Am Burgtheater, schreibt Paul Jandl in der Neuen Zürcher Zeitung (31.5.2008), sei von "den tödlichen Zyklen der Politik" nicht viel zu spüren. "Erst wird der Text brav hergesagt, dann wird es witzig. Und nur manchmal gibt es Bilder, die auch stimmen." Statt "Schlachten" wie noch bei Perceval vor neuen Jahren würden "Materialschlachten" ausgetragen. Intrigen würden mit "bösem Ernst vollzogen oder als launiger Kalauer". Weil sich Stephan Kimmig nicht entscheiden wolle, sehe man eben beides nebeneinander. Die Geschichte sei bei ihm grausam und grotesk zugleich. "Was aber soll's?
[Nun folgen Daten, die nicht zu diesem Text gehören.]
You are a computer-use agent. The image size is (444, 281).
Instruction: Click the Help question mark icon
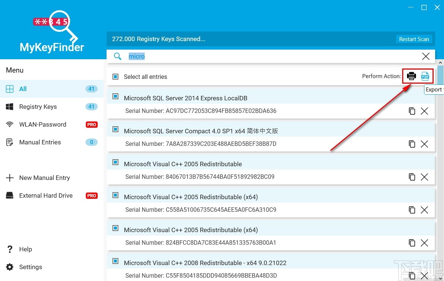pos(10,249)
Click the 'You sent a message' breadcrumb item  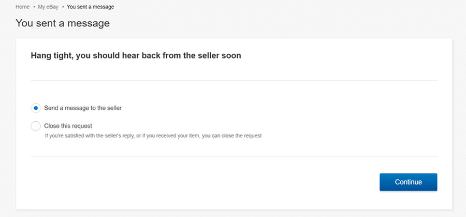tap(90, 7)
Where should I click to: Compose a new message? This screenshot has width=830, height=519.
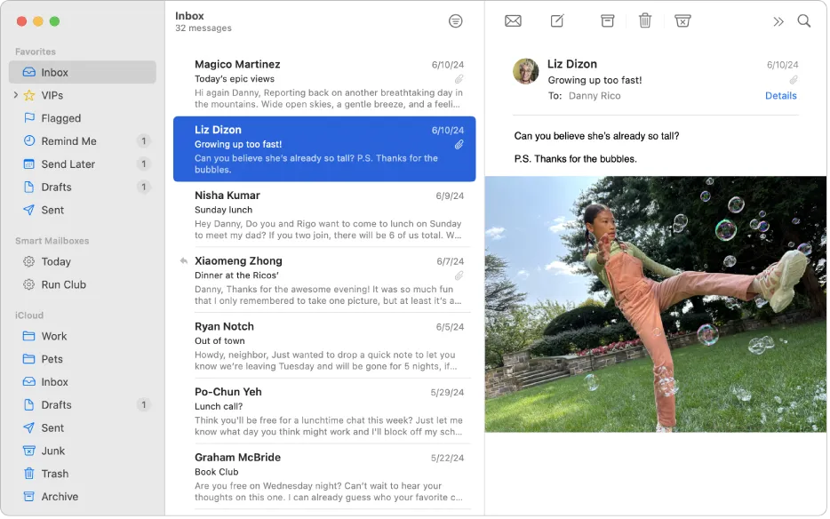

Zu einer Aktualisierung des Stoffes hat sich diese Inszenierung nicht hinreissen lassen, aber auch nicht zu seiner Dekonstruktion." Erst wenn am Ende "die drei grossen Frauen des englischen Ränkespiels nebeneinander in schwarzen Krinolinenröcken auf der Bühne stehen, auf hohen Sohlen und von Schmerz umflort", dann sei das ein Emblem für "die Shakespeareschen Wirrungen der Grausamkeit, wie es sie in dieser Inszenierung sonst kaum gibt".

Im FAZ-Konzern herrschen offenbar sehr gegensätzliche Auffassungen über die Güte von Stephan Kimmigs Inszenierung. Nach Gerhard Stadelmaiers Nicht-Auseinandersetzung schreibt Eberhard Rathgeb eine lange, sehr positive Besprechung in der Frankfurter Allgemeinen Sonntagszeitung (1.6.2008): Der Chronist sage gegen Ende des Dramas, er habe alles aufgeschrieben, er habe aus dem Blut seine Tinte gemacht. "Das bedeutet aber auch: Aus der Tinte kann man kein Blut mehr machen. Aus dem Theater kann man keine Geschichte herausnudeln. Aus einer Figur kann man keinen Menschen ausgraben. Das ist der poetologische Kern von Kimmigs Inszenierung." Der Chronist sei "der rote Faden, der Theater und Geschichte trennt und niemals reißt". Die sieben Stunden eilten dahin "wie sieben Reiter übers Feld". Stephan Kimmig überlasse sich "der freien Spielkunst" und nicht "einer engen Deutungskunst". Er "zieht die Königsgeschichte auf die Fläche einer gegenwartsaffinen Einbildungskraft, die sich auch nicht anmaßen kann, ein Schwert zu führen." Kimmig "möchte nicht mehr zutage fördern, als alle sehen können: keine Pathologien, keine Rätsel, keine Abgründe und deswegen auch keine genialischen Überwältigungen, keine erlösenden Lösungen, keine erregenden Entdeckungen." Nichts "Königliches auf weiter Strecke - nur ein flach wie die Welt der Flachbildschirme sich hinstreckendes Kontinuum von Gewalt als eine mehr oder weniger schillernde Form des zwischenmenschlichen Handelns".